_THE PROBLEM_:
Using the records below, transcribe word for word the stretch from the line that contains "This screenshot has height=1080, width=1920. At" through the line that contains "Viewport: 1920px width, 1080px height.", both end lines included, and nothing else.

Dataset entries:
──────
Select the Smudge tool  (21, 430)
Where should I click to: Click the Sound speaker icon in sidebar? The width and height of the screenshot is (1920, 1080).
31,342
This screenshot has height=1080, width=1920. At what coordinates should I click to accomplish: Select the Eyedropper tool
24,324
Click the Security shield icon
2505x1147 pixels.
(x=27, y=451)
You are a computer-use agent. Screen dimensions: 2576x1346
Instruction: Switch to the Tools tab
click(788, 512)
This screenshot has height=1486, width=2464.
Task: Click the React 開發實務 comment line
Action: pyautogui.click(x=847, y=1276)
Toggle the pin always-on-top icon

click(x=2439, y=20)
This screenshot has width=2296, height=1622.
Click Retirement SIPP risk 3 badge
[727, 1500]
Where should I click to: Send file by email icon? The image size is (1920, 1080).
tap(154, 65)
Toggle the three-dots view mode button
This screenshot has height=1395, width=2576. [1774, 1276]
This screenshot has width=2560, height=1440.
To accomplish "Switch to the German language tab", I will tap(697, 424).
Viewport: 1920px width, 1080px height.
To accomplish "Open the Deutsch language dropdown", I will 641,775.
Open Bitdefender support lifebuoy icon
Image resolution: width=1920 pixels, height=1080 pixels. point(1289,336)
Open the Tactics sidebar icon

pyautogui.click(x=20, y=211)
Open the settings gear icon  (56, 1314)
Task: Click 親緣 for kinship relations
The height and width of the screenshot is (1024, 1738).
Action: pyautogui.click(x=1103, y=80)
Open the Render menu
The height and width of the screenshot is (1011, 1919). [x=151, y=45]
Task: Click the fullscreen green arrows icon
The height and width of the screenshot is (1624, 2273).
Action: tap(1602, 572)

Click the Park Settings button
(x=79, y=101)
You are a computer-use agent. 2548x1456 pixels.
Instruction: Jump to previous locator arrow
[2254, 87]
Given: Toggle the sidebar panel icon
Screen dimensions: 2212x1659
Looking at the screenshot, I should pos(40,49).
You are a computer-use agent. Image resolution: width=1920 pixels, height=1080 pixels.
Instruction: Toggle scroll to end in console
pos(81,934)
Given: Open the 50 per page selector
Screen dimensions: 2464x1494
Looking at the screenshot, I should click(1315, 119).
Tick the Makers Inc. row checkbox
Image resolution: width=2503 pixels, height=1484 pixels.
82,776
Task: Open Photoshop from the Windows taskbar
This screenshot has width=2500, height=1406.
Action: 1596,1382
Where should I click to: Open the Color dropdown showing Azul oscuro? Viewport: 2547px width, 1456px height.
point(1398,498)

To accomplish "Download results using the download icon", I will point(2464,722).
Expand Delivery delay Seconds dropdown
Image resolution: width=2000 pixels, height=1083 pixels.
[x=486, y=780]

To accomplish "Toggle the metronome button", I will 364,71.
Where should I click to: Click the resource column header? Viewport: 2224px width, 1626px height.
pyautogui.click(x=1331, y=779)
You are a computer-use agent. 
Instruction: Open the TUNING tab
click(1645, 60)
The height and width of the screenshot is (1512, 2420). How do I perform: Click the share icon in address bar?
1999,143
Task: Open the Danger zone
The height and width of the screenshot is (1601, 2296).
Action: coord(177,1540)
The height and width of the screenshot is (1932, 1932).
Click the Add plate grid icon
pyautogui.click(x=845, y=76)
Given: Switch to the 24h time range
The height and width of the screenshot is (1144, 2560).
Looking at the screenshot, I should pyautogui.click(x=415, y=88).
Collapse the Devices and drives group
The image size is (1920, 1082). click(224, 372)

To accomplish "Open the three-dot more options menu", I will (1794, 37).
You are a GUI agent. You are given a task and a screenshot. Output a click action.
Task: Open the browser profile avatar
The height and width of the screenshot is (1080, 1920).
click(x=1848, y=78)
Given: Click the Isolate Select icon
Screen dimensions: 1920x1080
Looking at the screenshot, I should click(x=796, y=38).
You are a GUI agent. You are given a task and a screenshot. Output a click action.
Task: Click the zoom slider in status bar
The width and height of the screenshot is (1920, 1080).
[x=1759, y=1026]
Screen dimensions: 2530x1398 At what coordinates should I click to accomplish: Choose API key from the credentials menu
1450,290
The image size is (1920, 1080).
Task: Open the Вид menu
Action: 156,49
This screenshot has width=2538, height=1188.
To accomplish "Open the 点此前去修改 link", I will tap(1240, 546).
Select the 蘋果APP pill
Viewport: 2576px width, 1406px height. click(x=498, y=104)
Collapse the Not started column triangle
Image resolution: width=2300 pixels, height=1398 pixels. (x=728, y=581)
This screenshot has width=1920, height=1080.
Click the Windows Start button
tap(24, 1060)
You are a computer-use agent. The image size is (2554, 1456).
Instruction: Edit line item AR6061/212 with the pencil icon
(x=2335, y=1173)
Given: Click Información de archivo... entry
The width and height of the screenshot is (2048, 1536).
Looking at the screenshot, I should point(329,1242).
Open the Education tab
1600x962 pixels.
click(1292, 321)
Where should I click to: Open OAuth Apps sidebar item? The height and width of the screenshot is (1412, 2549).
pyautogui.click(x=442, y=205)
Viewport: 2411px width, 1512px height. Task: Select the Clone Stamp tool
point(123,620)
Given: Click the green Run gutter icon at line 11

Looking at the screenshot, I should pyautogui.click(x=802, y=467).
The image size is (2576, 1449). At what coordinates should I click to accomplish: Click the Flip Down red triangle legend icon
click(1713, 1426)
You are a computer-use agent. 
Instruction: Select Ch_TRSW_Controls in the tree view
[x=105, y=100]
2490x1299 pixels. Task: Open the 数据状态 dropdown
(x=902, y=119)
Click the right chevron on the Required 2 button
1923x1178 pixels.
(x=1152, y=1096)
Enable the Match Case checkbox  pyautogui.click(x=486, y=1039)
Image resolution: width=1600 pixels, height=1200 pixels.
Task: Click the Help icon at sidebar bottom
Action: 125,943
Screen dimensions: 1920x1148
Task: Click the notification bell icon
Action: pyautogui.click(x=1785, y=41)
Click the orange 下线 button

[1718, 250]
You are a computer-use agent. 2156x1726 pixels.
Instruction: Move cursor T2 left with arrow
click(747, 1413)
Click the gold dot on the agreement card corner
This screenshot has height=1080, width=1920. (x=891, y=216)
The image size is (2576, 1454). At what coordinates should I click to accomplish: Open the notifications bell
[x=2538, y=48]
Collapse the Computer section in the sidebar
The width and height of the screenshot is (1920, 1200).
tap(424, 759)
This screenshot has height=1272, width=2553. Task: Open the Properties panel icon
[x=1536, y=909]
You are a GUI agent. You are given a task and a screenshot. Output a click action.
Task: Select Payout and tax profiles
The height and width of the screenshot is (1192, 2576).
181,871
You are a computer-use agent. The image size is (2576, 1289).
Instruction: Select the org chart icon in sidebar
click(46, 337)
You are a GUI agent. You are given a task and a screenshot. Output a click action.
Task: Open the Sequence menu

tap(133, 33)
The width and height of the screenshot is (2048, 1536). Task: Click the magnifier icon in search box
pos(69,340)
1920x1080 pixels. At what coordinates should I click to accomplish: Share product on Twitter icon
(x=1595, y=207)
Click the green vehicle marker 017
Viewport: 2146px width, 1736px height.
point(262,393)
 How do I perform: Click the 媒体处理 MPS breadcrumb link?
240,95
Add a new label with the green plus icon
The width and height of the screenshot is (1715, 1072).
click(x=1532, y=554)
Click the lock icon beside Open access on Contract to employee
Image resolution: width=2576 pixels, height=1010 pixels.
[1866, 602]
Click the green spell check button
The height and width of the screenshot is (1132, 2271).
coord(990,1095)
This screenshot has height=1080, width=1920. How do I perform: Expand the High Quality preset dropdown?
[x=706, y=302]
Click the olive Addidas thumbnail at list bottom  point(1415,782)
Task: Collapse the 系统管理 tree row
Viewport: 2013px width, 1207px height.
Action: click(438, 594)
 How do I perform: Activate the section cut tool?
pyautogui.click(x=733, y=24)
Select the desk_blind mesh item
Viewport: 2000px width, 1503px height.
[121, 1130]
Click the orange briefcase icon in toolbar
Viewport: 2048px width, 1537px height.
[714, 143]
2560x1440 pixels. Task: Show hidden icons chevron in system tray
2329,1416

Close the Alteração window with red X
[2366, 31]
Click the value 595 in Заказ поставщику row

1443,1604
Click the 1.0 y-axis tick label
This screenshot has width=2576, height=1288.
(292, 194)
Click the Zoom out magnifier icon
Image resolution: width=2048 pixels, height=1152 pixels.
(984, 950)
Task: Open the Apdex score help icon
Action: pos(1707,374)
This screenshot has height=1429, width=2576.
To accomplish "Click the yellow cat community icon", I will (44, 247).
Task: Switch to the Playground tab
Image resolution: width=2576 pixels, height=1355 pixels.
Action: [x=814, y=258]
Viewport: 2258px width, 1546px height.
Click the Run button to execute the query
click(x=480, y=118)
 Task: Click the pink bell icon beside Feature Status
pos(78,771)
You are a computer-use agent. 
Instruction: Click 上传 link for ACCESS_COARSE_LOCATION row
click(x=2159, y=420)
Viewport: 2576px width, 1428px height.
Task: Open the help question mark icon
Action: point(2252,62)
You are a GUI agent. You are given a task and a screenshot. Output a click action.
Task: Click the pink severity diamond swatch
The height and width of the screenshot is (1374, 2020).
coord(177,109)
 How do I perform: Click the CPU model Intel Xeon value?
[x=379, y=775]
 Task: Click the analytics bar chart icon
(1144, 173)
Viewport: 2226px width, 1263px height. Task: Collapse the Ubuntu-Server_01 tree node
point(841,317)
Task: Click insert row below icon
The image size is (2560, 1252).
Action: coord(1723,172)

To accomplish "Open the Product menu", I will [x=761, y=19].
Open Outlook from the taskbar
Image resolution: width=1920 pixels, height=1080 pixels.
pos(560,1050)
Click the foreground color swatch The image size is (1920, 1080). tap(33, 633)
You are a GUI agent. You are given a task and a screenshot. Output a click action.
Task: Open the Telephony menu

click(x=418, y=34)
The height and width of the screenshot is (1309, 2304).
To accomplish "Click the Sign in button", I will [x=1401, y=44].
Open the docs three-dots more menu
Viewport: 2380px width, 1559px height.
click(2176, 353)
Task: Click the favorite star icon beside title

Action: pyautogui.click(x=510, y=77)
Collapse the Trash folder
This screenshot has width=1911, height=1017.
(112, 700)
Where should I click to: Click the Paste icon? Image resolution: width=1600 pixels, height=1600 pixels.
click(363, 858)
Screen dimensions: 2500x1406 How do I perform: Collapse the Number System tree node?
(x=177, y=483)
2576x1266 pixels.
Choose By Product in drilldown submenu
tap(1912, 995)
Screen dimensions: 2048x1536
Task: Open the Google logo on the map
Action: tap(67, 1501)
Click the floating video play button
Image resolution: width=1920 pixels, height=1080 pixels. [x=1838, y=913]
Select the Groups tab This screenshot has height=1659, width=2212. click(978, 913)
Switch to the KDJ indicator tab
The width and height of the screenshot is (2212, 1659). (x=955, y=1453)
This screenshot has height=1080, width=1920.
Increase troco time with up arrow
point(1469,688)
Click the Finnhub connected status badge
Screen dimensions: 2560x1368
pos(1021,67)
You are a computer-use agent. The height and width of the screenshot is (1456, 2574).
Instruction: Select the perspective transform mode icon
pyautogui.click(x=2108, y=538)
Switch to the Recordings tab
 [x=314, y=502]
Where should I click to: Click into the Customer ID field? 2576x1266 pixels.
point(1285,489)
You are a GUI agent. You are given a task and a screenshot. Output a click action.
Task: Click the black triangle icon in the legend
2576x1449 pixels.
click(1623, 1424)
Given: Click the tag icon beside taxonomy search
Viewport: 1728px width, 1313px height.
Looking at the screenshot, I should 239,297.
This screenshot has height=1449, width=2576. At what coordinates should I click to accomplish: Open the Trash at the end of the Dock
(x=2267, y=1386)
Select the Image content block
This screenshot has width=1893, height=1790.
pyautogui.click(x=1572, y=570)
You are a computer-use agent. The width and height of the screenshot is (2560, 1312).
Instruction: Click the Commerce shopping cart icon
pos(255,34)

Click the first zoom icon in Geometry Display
──────
_PROBLEM SOLUTION_:
This screenshot has height=1080, width=1920. At what coordinates should I click to accomplish: Select the Eyedropper tool
24,324
Click the Security shield icon
2505x1147 pixels.
(x=27, y=451)
You are a computer-use agent. Screen dimensions: 2576x1346
Instruction: Switch to the Tools tab
click(788, 512)
This screenshot has height=1486, width=2464.
Task: Click the React 開發實務 comment line
Action: pyautogui.click(x=847, y=1276)
Toggle the pin always-on-top icon

click(x=2439, y=20)
This screenshot has width=2296, height=1622.
Click Retirement SIPP risk 3 badge
[727, 1500]
Where should I click to: Send file by email icon? The image size is (1920, 1080).
tap(154, 65)
Toggle the three-dots view mode button
This screenshot has height=1395, width=2576. [1774, 1276]
This screenshot has width=2560, height=1440.
To accomplish "Switch to the German language tab", I will tap(697, 424).
Viewport: 1920px width, 1080px height.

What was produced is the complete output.